4th Science and Technology Adviser to the Secretary of State
- Preceded by: Nina Federoff
- Succeeded by: Vaughan Turekian

Personal details
- Born: November 24, 1944 (age 80)
- Spouse: Catherine (nee Clark)
- Children: 2
- Education: California Institute of Technology (PhD)

= William Colglazier =

American physicist (born 1944)

Elmer William Colglazier (born November 24, 1944) is an American physicist, best known as the fourth science and technology adviser to the U.S. Secretary of State from 2011 to 2014. In that role, he has written about the benefits of science diplomacy.

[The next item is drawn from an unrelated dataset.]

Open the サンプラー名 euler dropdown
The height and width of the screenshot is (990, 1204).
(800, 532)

Colglazier received his Ph.D. in theoretical physics from the California Institute of Technology in 1971. He then worked at the Stanford Linear Accelerator Center, the Institute for Advanced Study in Princeton, and the Center for Science and International Affairs at Harvard's Kennedy School of Government. While at Harvard, he also served as associate director of the Program in Science, Technology, and Humanism of the Aspen Institute. In 1976 and 1977, he was an AAAS Congressional Science Fellow working for Congressman George Brown.

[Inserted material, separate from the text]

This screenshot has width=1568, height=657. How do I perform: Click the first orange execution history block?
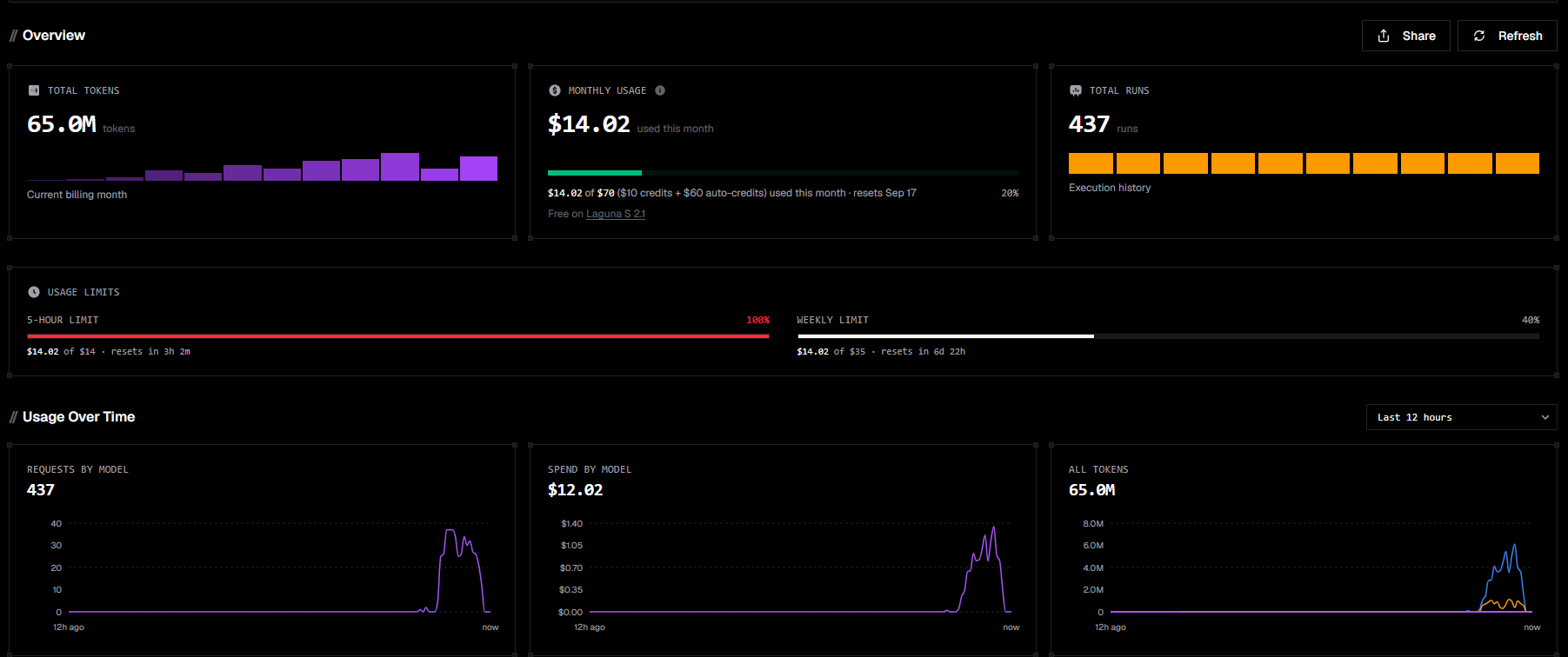(x=1091, y=163)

From 1983 to 1991, he was professor of physics and director of the Energy, Environment, and Resources Center at the University of Tennessee, where he worked closely with scientists at Oak Ridge National Laboratory. From 1991 to 1994, Colglazier was executive director of the Office of International Affairs of the National Academy of Sciences (NAS) and National Academies of Sciences (NRC).

From 1994 to 2011, Colglazier served as executive officer of the NAS and NRC. From 2000 to 2011, he also served as NRC's chief operating officer.

Colglazier has been married to Catherine Clark Colglazier, former teacher and Humanities Manager at Thomas Jefferson High School for Science and Technology in Alexandria, Virginia for 50 years. They have two married children: Geraldine Tunnell, Senior VP for Marketing at Dell, and Will Colglazier, US History teacher at Aragon High School (CA). He resides in McLean, VA.